• [SOURCE DOCUMENT]:
============

How to Get to Mandalay
I arrived in Mandalay by plane (the main airport is about 40 minutes from the city). You can also arrive by bus, train, or even slow boat if you are arriving from Bagan. Coming by plane was very easy although I will admit I was very overwhelmed when I arrived into the arrivals section on the airport and met with dozens of taxi drivers all trying to get my business.
While I wouldn’t describe them as aggressive, they were very persistent. I ended up joining a group of three other backpackers and finally yelling “WHO CAN OFFER ME THE BEST DEAL” to find out driver. It seemed like the easiest option when everyone was yelling the same price. The first guy who went lower, we went with. So, based on my experience, I would say don’t be afraid to haggle for your taxi fare. Just make sure you come to an agreement ahead of time.
Where to Stay in Mandalay
When I visited there was no real ‘good’ area to stay in Mandalay. I found the city to be quite spread out and, as I will discuss below, easiest to explore by hiring a guide or driver. With that being said, you still need somewhere to sleep so here are a few places to consider depending on your budget.
Hostel: Ostello Bello (I stayed in their Bagan hostel and it was fantastic)
Midrange: Hotel Capital
Luxury: The Hotel by the Red Canal
How to Get Around Mandalay
To be honest, I did very little research before coming to Mandalay. Everything was so up in the air until just a couple days before that I didn’t know what to see or where. I started out walking but that turned out to be a dumb plan because things are very spread out and Mandalay, at least at the time, was not very pedestrian friendly. I got A LOT of strange looks as the blond haired white girl just walking on the side of the dirt road.
In the end, a man pulled up and offered to be my guide. At first, I was skeptical but he pulled out a map and make a plan for me so I took a chance. It was a smart choice. I paid $15USD for 4 hours with the driver. He waited for me at stops, told me stories, and even carried my shoes for me at one point and gave me wet wipes to clean my feet after (no shoes in temples!)

============

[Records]
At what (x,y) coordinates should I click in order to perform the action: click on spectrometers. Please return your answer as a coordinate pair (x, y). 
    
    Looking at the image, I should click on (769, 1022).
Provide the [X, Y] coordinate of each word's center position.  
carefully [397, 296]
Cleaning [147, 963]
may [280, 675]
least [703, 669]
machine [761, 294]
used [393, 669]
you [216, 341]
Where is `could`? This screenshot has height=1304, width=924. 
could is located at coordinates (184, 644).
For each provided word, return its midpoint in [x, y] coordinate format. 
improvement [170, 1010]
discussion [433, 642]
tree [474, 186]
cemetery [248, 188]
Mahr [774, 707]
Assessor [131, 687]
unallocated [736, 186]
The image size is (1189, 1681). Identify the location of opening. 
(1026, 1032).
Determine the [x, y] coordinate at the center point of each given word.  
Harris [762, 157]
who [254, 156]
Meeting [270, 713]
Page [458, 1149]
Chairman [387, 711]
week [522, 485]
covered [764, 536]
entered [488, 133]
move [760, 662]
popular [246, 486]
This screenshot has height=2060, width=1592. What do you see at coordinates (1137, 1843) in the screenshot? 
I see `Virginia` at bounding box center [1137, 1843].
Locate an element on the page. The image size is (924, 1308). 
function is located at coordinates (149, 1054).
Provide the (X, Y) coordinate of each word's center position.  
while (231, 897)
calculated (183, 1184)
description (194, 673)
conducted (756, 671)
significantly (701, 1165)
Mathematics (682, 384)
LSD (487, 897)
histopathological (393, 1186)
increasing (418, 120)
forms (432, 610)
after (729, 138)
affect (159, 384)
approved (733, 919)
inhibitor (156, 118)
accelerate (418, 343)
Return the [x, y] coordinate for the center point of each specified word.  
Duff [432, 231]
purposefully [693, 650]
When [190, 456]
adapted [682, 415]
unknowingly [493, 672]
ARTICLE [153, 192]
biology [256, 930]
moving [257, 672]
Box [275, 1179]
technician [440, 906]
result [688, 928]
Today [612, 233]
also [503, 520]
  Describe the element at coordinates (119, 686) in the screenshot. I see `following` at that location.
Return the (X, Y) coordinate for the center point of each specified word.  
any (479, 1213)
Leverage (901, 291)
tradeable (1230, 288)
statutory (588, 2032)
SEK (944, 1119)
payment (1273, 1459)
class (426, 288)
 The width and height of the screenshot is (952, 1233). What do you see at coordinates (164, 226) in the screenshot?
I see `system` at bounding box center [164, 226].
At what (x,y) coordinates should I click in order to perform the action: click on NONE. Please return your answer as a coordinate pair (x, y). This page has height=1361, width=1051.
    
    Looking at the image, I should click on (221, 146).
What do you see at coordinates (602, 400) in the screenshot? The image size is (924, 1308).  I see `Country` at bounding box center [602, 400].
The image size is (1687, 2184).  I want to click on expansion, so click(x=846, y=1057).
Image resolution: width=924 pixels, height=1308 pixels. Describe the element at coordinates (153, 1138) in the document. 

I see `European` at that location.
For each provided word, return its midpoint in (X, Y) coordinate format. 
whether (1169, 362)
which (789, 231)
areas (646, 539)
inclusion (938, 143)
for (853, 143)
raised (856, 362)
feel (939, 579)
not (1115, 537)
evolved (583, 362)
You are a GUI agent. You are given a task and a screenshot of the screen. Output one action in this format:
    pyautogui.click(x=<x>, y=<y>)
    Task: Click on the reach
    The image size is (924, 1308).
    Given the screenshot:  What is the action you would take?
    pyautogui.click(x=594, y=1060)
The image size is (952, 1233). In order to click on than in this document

============

• [THE TASKS]:
1. In the text on Mandalay, how much did the writer pay for four hours with the driver?
2. From the text on Mandalay, extract the stretch from "While I wouldn’t" through "it was fantastic)".
The data has no connection to the text on Mandalay.

• [OUTPUTS]:
1. $15USD

2.
While I wouldn’t describe them as aggressive, they were very persistent. I ended up joining a group of three other backpackers and finally yelling “WHO CAN OFFER ME THE BEST DEAL” to find out driver. It seemed like the easiest option when everyone was yelling the same price. The first guy who went lower, we went with. So, based on my experience, I would say don’t be afraid to haggle for your taxi fare. Just make sure you come to an agreement ahead of time.
Where to Stay in Mandalay
When I visited there was no real ‘good’ area to stay in Mandalay. I found the city to be quite spread out and, as I will discuss below, easiest to explore by hiring a guide or driver. With that being said, you still need somewhere to sleep so here are a few places to consider depending on your budget.
Hostel: Ostello Bello (I stayed in their Bagan hostel and it was fantastic)